[WHAT TO DO] What is needed is an exact copy of the entries below, from the line that contains "Click the Twitter Verified display name" through the final line, both included, and nothing else.

[SOURCE DATA]
......

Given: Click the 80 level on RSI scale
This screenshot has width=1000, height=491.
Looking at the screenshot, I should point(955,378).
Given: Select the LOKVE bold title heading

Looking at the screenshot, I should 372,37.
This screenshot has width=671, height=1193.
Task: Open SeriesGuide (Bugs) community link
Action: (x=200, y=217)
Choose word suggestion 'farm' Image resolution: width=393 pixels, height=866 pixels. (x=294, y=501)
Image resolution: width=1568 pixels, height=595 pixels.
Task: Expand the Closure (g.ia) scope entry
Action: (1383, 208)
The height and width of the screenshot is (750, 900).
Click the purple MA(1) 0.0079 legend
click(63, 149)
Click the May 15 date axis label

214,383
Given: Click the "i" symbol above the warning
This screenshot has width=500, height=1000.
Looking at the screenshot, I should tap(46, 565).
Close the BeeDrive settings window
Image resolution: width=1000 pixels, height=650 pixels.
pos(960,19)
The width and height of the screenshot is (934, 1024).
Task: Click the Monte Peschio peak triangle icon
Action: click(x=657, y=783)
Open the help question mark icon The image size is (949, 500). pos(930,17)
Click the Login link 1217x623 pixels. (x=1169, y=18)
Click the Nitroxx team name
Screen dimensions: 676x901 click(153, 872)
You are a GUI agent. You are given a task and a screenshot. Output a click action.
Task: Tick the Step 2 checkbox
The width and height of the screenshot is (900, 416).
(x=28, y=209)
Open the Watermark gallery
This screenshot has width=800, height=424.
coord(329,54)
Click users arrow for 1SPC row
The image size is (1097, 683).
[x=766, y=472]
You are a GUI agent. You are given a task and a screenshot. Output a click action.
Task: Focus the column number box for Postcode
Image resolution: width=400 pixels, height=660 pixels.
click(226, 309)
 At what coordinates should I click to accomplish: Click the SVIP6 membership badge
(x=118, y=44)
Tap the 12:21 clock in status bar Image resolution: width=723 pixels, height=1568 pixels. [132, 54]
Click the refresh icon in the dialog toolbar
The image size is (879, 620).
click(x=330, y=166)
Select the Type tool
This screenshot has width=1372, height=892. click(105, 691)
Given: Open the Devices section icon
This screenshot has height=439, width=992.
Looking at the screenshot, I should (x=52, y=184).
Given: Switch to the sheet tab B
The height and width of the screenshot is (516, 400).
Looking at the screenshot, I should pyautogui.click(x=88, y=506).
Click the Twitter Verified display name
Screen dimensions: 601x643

......

[OUTPUT FOR THIS EXERCISE]
Click the Twitter Verified display name
Screen dimensions: 601x643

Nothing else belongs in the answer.